If we look at the 2024 halving from a reward perspective, it was less devastating for miner income than 2016 and 2020, because the reward is already so low that transaction fees are increasing their share, so it's no more a 50% income reduction but more close to 40-45%.
But let's explorer the possibilities a bit. One argument could be the stagnant price evolution since April, but a strong counter-argument is just 2016, when the post-halving price evolution was stagnant for a long time, basically until November/December, but hashrate/difficulty recovery was very fast. In 2020 we also had much more bearish conditions than now in 2024, if we take into account that the price in 2019 had reached almost $15.000 and at halving date was around $10.000, and also there was price stagnation for some months (and the real bullrun only began in November).

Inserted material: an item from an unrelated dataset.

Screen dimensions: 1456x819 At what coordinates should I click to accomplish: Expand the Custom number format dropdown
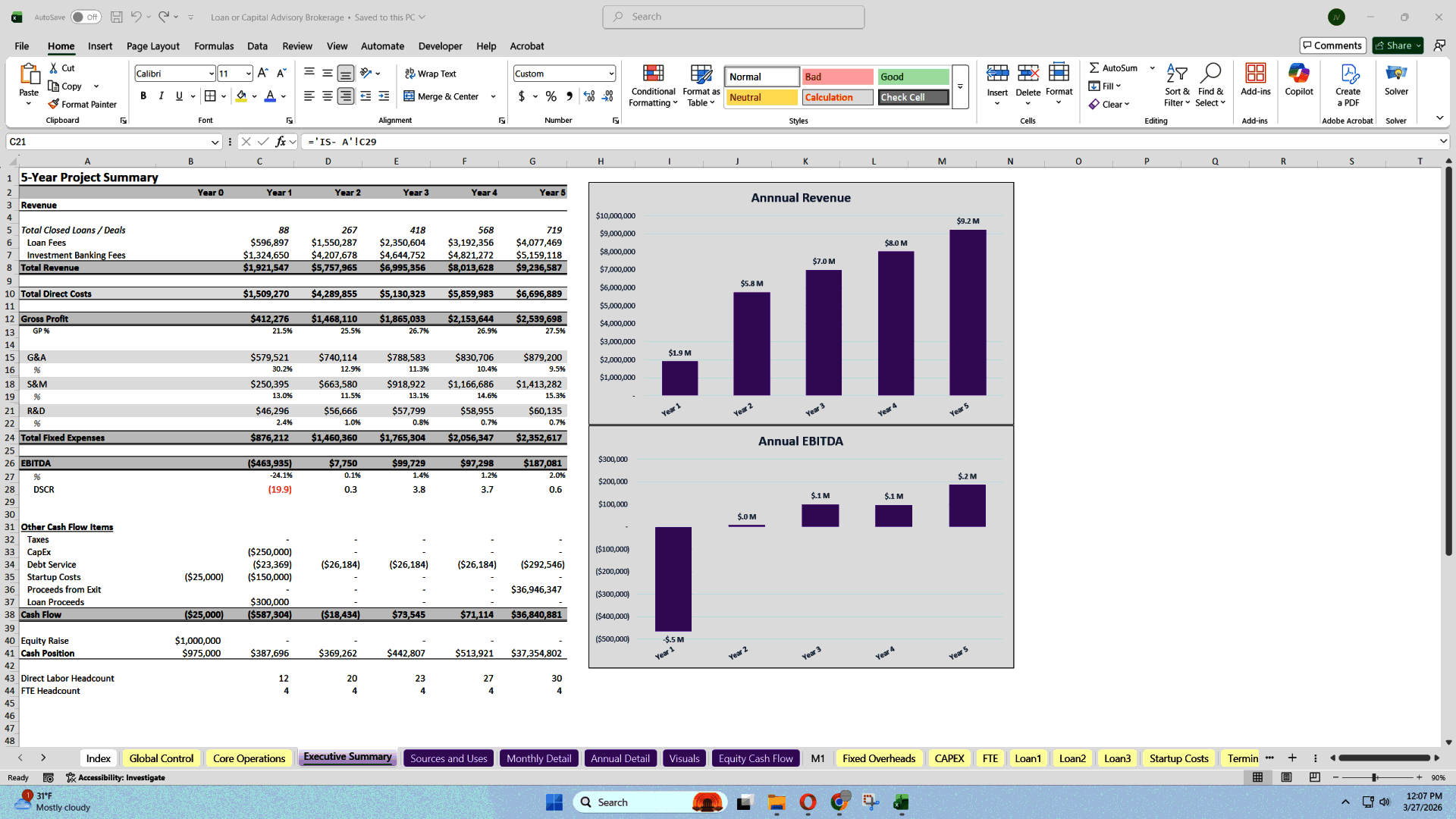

Another argument could be that the current hashrate is "inflated" due to publicly listed mining companies like Riot who diluted their shares but are probably mining on a loss actually, i.e. operating close to a "ponzi" but preserving a high hashrate. This would be more convincing for me, as I already wrote in the last post. But does that apply to all bigger miners? I have some doubts here.
A new trend in miners (at least PubCO companies that im tracking) they are moving to HPC services,
Yes, miner diversification is definitely an interesting evolution. It could lead to more income stability for mining companies but the hashrate could stay relatively volatile, because it's easier to simply change hardware than to set up or dismantle entire mining farms.